Job Submission: Difference between revisions

Revision as of 16:23, 13 November 2024

NU HPC clusters use SLURM workload manager to schedule, distribute, and execute user jobs. SLURM (the name comes from Simple Linux Utility for Resource Management) is free and open-source software used by many, if not most, large HPC facilities throughout the world. Thus, if you happen to have run research calculations at some HPC facility elsewhere, it should be rather easy for you to migrate your jobs and start using NU HPC clusters. On a login node, users arrange their data, write batch scripts, and submit their jobs to the execution queue. The submitted jobs are then put in a pending state until the requested system resources are available and allocated. SLURM will schedule each job to run in the queue according to a predetermined site policy designated to balance competing user needs and to maximize efficient use of the cluster resources.

Absolutely all computational tasks on Shabyt (apart from compiling and very short test runs that use one or just few cores) are supposed to be executed using SLURM workload manager that distributes them across the system in an optimal way. It is extremely important that users do not abuse the management/login node (ln01 in Shabyt) where they log in and do not run long heavy calculations on it interactively or in the background. The function of the management node is to let users compile binaries, transfer data, manage files, prepare input for calculations, and submit jobs. The management node is not a workhorse for heavy calculations.

For a comprehensive guide on SLURM you can refer to its website.
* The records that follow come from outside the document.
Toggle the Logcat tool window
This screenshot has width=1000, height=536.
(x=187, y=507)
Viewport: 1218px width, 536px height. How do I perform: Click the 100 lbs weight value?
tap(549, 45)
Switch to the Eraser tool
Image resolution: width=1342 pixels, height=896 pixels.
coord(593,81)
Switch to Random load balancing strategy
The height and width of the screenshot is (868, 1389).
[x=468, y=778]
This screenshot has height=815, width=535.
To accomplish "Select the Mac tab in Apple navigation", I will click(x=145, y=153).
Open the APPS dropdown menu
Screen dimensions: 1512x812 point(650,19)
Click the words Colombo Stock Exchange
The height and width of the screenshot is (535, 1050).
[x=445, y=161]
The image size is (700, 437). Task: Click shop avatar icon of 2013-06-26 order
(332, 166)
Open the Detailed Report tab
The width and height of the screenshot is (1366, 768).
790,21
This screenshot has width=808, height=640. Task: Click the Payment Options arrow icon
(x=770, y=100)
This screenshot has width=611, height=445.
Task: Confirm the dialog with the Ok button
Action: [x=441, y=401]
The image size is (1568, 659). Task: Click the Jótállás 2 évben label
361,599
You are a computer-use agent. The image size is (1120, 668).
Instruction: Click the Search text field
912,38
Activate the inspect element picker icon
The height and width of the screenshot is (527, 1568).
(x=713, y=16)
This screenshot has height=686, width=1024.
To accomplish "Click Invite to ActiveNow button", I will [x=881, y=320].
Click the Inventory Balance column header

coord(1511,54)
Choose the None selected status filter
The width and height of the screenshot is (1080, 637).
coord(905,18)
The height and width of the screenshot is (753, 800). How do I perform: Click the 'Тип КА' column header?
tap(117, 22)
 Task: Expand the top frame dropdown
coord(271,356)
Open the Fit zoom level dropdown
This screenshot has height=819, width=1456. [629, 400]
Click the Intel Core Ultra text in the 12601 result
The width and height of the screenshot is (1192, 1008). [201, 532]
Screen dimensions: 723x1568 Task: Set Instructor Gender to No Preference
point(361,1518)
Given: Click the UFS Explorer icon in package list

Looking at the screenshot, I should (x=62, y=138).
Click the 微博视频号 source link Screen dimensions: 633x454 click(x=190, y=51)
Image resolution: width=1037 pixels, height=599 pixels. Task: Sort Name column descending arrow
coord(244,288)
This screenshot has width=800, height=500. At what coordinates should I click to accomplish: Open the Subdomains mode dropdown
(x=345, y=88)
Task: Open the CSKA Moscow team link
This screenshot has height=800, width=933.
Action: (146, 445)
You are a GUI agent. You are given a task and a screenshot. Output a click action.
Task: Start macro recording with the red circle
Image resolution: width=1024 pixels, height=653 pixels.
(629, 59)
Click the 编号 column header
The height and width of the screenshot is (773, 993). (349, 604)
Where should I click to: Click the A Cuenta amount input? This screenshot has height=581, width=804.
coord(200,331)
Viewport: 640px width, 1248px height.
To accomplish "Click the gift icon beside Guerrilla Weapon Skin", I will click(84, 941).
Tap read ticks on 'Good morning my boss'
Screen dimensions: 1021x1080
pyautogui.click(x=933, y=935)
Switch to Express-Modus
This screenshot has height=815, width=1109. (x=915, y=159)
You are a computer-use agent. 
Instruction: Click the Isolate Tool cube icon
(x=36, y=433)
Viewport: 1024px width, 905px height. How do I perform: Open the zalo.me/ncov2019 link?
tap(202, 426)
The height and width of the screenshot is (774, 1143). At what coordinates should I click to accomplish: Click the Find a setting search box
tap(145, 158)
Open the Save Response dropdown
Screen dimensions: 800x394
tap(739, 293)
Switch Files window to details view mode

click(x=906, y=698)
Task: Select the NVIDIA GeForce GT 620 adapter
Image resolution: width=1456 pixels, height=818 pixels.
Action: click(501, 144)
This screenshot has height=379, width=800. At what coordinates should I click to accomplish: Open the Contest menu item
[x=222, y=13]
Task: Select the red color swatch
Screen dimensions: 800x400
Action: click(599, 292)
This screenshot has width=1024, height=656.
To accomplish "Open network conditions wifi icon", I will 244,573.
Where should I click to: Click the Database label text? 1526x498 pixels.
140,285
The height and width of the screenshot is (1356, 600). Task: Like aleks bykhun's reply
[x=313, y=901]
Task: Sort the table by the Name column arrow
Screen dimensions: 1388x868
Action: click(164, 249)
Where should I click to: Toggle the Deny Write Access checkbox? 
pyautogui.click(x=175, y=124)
A short printable cheat sheet of some useful SLURM commands and parameters is available in this summary. Below we will dive into explaining how jobs should be submitted for execution in NU HPC systems and provide some basic examples.

Partitions, QoS, and job limits

Each job’s position and progress in the queue is determined through the fairshare algorithm, which depends on a number of factors (e.g. size of the job, time requirement, job queuing time, partition, QoS, etc). For the information on the available partitions, Quality of Service (QoS), maximum job durations, and maximum number of simultaneously running jobs and CPU cores used, please refer to the corresponding sections on page Policies. Please note that the limits are subject to change.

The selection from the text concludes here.